As the existing and future risks of AI technologies become ever more apparent, regulators and policymakers around the world are paying close attention, with many seeking to introduce AI-specific legislation.

The European Union has for many years led the way with digital regulations in fields such as privacy and online harms and is now looking to do the same with artificial intelligence through the AI Act. This is a ground-breaking piece of legislation, which seeks to establish the world’s first comprehensive cross-sector framework for regulating artificial intelligence. Other jurisdictions are considering following the EU’s lead or developing their own approach, including the U.S., UK, and China.

One of the main challenges for organizations that are developing or using AI will therefore be to develop a consistent and sustainable global approach to AI governance framework which adequately manages the AI risks and satisfies diverging regulatory standards.

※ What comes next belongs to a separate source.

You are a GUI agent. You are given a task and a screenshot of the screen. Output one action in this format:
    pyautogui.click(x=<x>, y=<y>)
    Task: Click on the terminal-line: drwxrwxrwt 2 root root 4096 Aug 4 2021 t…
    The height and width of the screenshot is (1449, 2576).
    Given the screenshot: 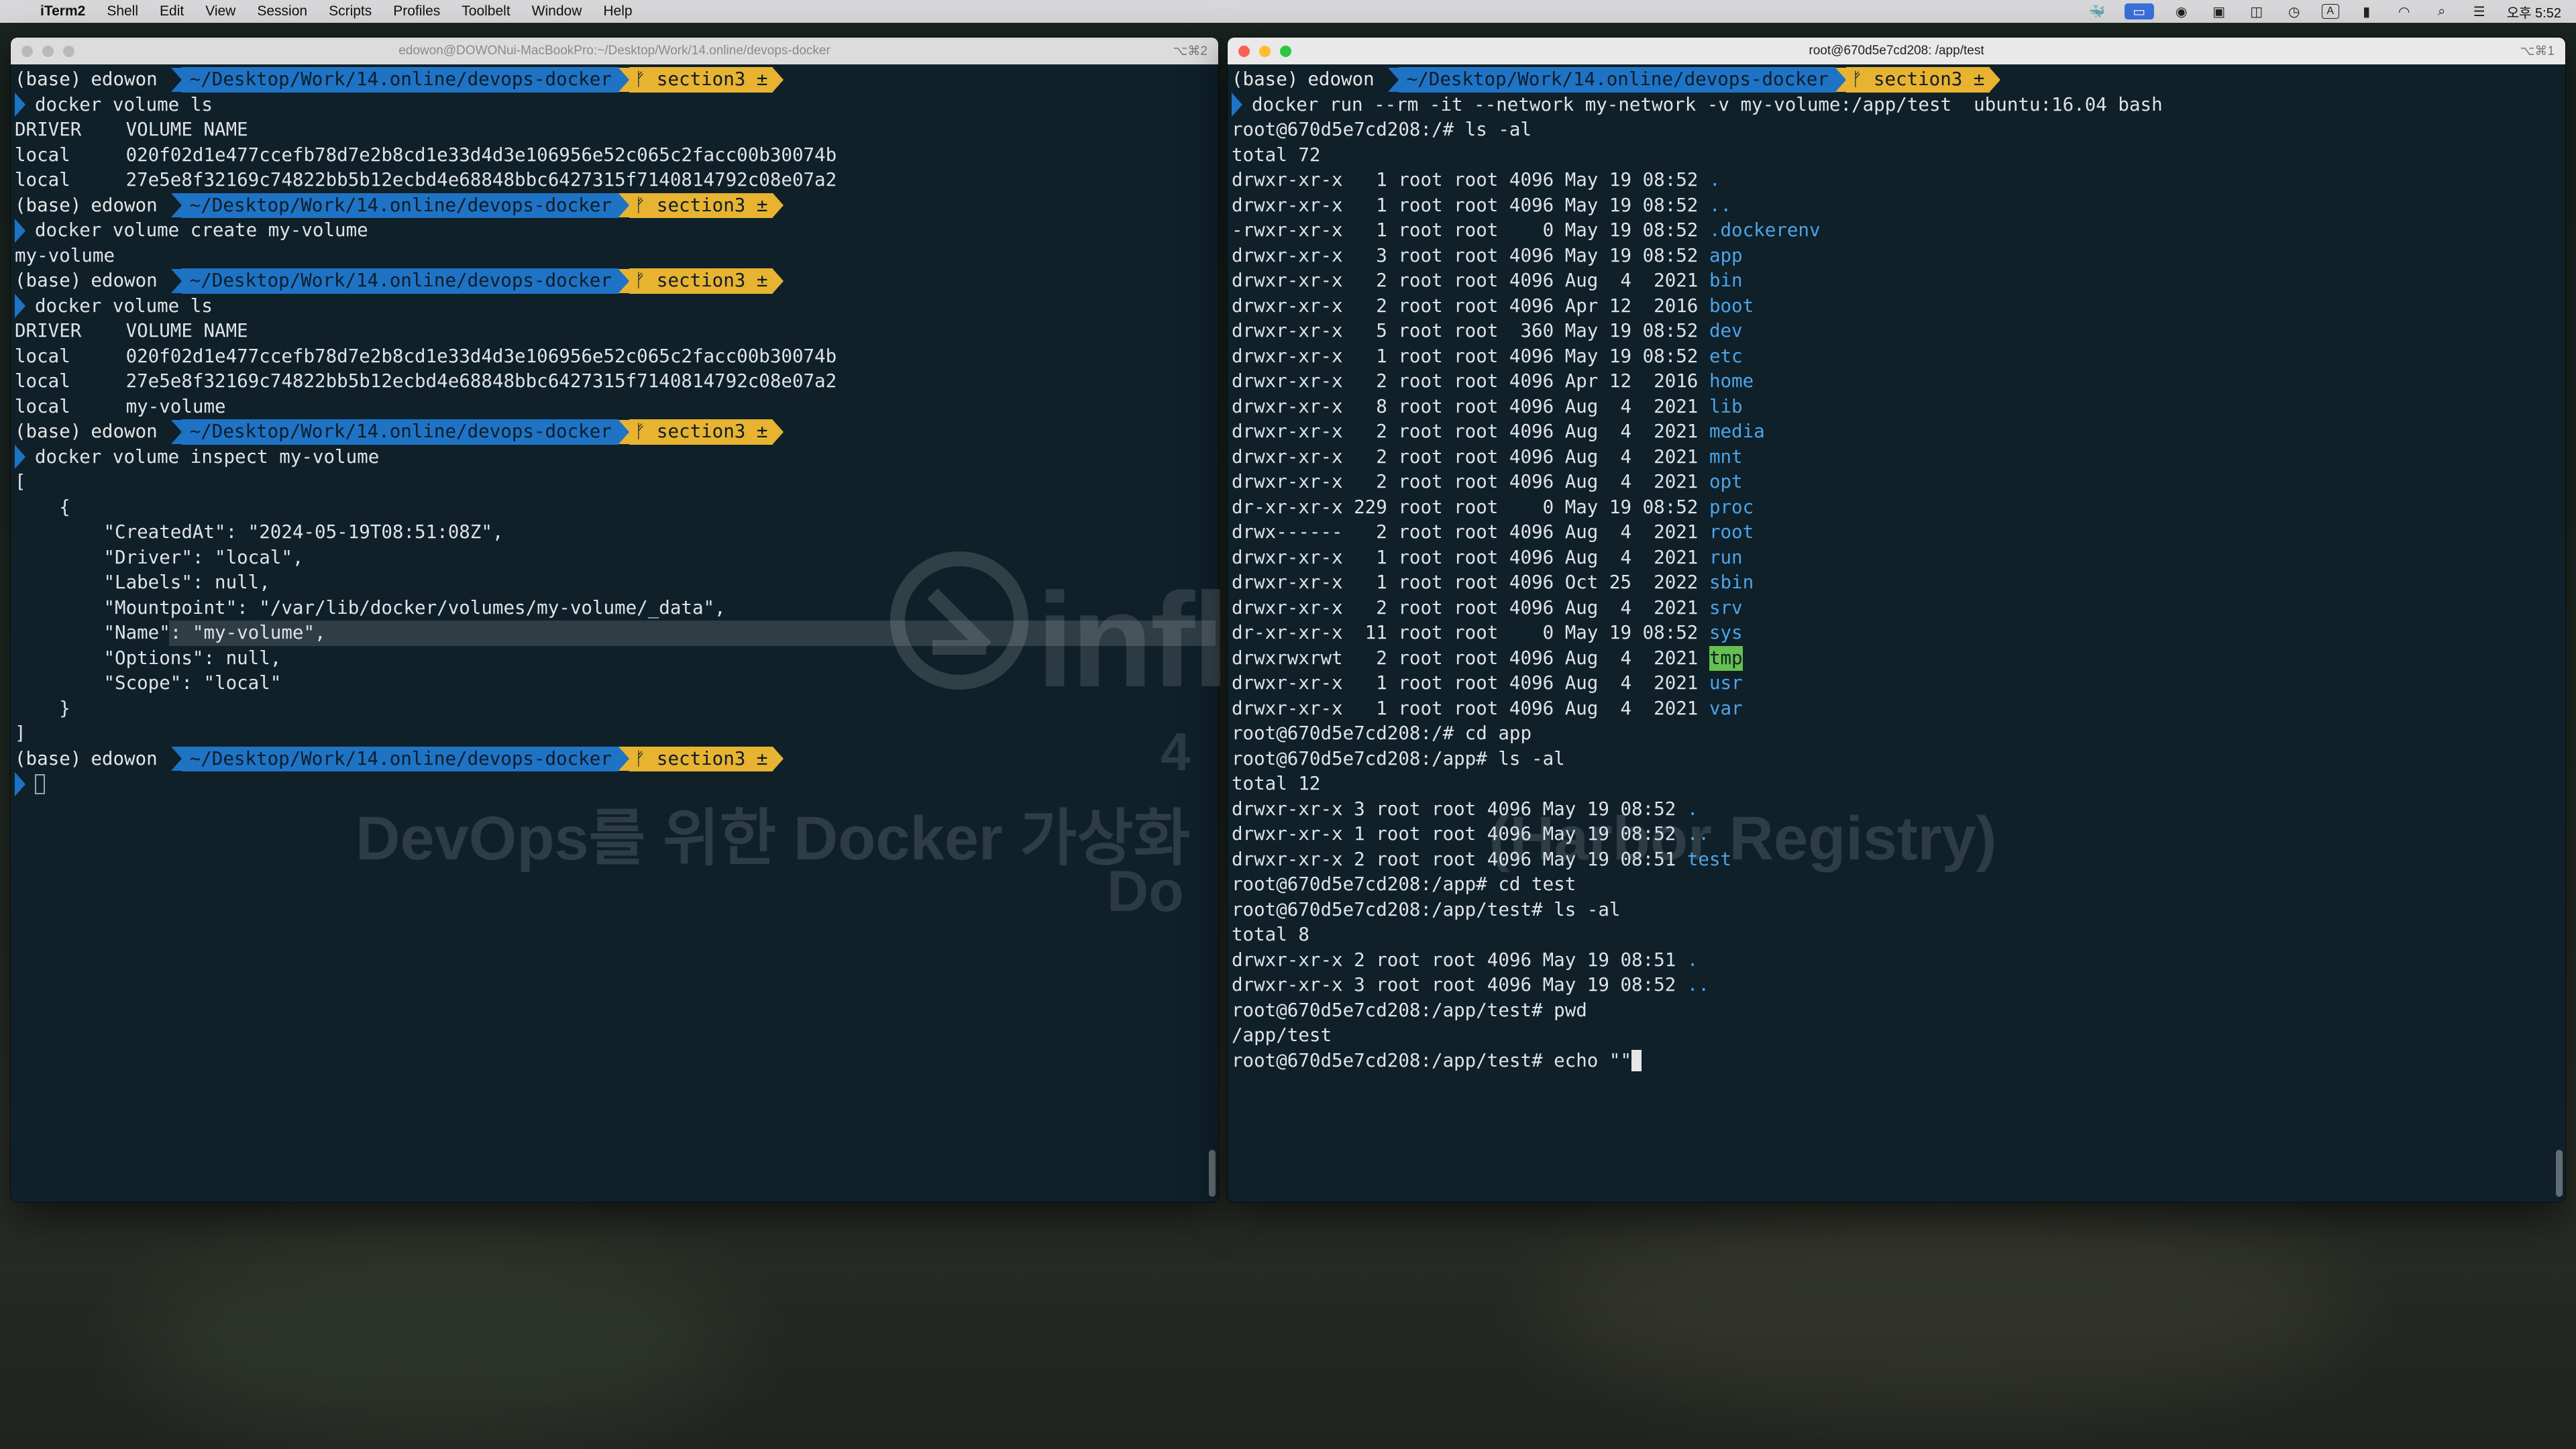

Standards for AI governance

A focus on Europe

The EU’s AI Act is arguably the most ambitious proposal to regulate AI currently and requires a high standard of compliance. The previous versions of the AI Act from the European Commission and Council have predominantly focused on introducing obligations in relation to ‘high-risk’ use cases of AI, including having comprehensive governance and risk management controls in place. However, the most-recent amendments proposed by the European Parliament seek to significantly widen the scope of the AI Act, by introducing specific rules for generative AI and a set of general principles for the development and use of all AI systems, irrespective of the risks that they may pose.

The UK has taken a very different approach to regulating AI, with the focus on introducing a set of basic principles which will be supplemented by sector-specific guidance from existing sector and domain-specific regulators. The proposal seeks to strike a balance between the primary policy objective of creating a ‘pro-innovation’ environment for business and developing trustworthy AI that addresses the most significant risks to individuals and society.

A focus on China

Lacking a unified AI legislative regulation, China takes a bespoke approach and creates rules for the specific types of algorithmic applications and AI services, e.g., recommendation algorithms, deep synthesis technology, and generative AI. On top of the global AI governance compliance framework, market players in China should also consider China-special challenges: one important issue is content moderation – companies should filter illegal and inappropriate content to follow “socialist core values” and not endanger national security. Another consideration is the requirements concerning international data transfers under Chinese law, which may limit the cross-border use of AI systems globally.